N.J. Called to Task Over New Graduation Rules

     NEWARK, N.J. (CN) – The parents of five high school students and the Education Law Center are challenging New Jersey’s new diploma requirements, claiming the state didn’t follow its rules in making the changes.
     In a petition filed with the New Jersey Education Commissioner on September 1, the families, all of whose members are identified only by their initials, claim the state Department of Education failed “to comply with the statutory and regulatory requirements governing the issuance of State-endorsed high school diplomas.”
     The petition says that in 1979, New Jersey established its High School Graduation Standards Act to develop standards for graduation including a state assessment test. It claims that “under the Act and current DOE regulations, students have multiple opportunities during the eleventh and twelfth grades to take the State high school graduation exams – the HSPA (High School Proficiency Assessment) or the AHSA (Alternative High School Assessment) – in order to obtain a State-endorsed diploma.”
     However, the petitioners say that in June 2010, the state Board of Education adopted a resolution to incorporate the new Common Core Standards, and later announced in 2011 that they had joined the Partnership for the Assessment of Readiness for College and Careers, or PARCC, described in the filing as “a multi-state consortium charged with developing new assessments aligned with the Common Core State Standards.”
     The petition goes on to say that in April 2012, Gov. Chris Christie released a report that recommended that DOE “develop a transition that will give both students and schools a chance to adapt to the new PARCC assessments,” and that in February 2013, the Education Department “published proposed amendments to the standards and assessment regulations.”
     After learning of the proposed amendments, the Education Law Center says it testified before the board in March 2013 outlining its concerns about the changes and how they were enacted.
     It noted that the Education Department “had announced plans to phase out HSPA and AHSA and replace them with the new PARCC assessments, but had failed to specify whether or how these new assessments would be used as a graduation requirement.”
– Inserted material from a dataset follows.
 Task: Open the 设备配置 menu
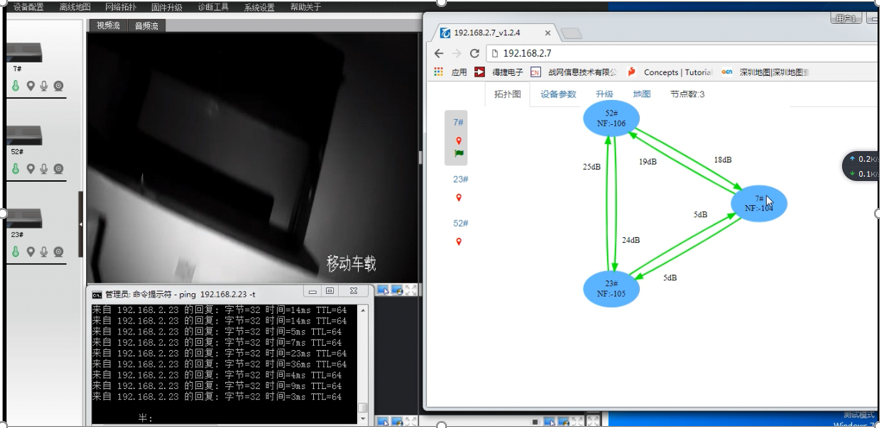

     The center says it urged the state board to clarify these issues before adopting the proposed regulations, but in 2014 and 2015, “the DOE issued several memoranda to districts imposing new graduation requirements for students in the 2016, 2017 and 2018 classes,” replacing the HSPA and AHSA assessments, and “did not publish these new requirements as proposed rules to amend the current regulations.”
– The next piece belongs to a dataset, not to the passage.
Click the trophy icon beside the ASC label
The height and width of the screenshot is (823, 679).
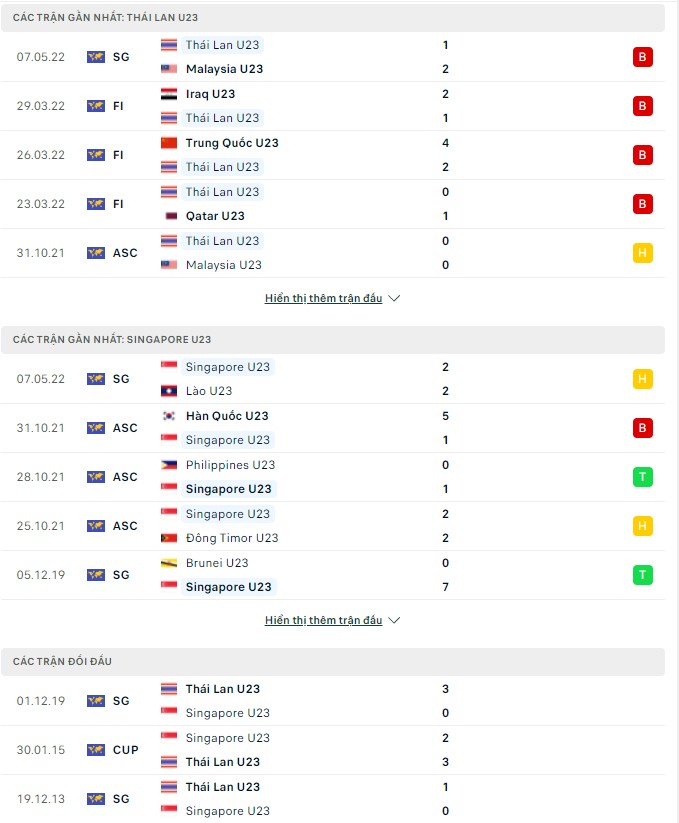pyautogui.click(x=95, y=252)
     It also claims the new requirements rely on student’s scores from SAT and ACT college entrance exams that require additional payment, which raises fears about equal access for low-income students.
     Despite the diploma requirement changes, the petitioners say that “the DOE has not, to date, either proposed or adopted the new graduation requirements set forth in the various memoranda as regulations,” which they claim they are required to do under the Administrative Procedure Act.
     It also claims that “DOE’s failure to revise its current regulation … has caused districts to provide parents and students with inconsistent, confusing and variable information on the requirements for graduation.”
     “Since 1979, whenever it has introduced new high school graduation tests, DOE has provided for several years of field testing before applying the test results to receipt of a high school diploma,” the petition says. “This ‘due notice’ testing period is necessary to ensure the validity and reliability of new exams” and “provide educators, families and students with advance notice of new requirements.”
     In spite of this history, they claim that the Department of Education “has discontinued use of the HSPA and AHSA as the State test requirement for high school graduation, and directed and transition to PARCC assessments” even though the PARCC tests “have not undergone multiple years of ‘due notice’ testing before their use to fulfill graduation requirements”
     The center says it twice alerted the education commissioner of the need to comply with the Administrative Procedure Act’s rules when imposing new graduation requirements, but received no response either time.
     As a result, the petitioners claim they “have not been afforded the opportunities established under applicable law for students to obtain a State-endorsed diploma and have not received timely and reliable information, consistent with law, about the requirements for high school graduation.”
     The plaintiffs seek to force the state to either apply the graduation requirements lawfully on the books or “immediately propose and adopt amendments … to the current graduation requirements” in a way that adheres to law.
     The state Department of Education did not respond to a requests for comment about the petition, and has not publicly commented on the allegations since they were filed.
     The petitioners are represented by David Sciarra of the Education Law Center; Edward Barocas of the American Civil Liberties Union of New Jersey; and Lawrence Lustberg of Gibbons PC in Newark.
     In a statement released by the ACLU last week, Linda Reid, the grandmother of one of the petitioners, said, “this is a matter of basic fairness to students and families” and that “changes in high school graduation requirements require the adoption of new regulations by the State Board of Education, an opportunity for public comment about those regulations, and due notice for the parents and students who will be affected. None of that happened.”
     Newark High School senior Tanasia Brown, another one of the petitioners, added that “there has been so much confusion and controversy about New Jersey tests and standards over the past year that students and parents don’t know what’s going on.”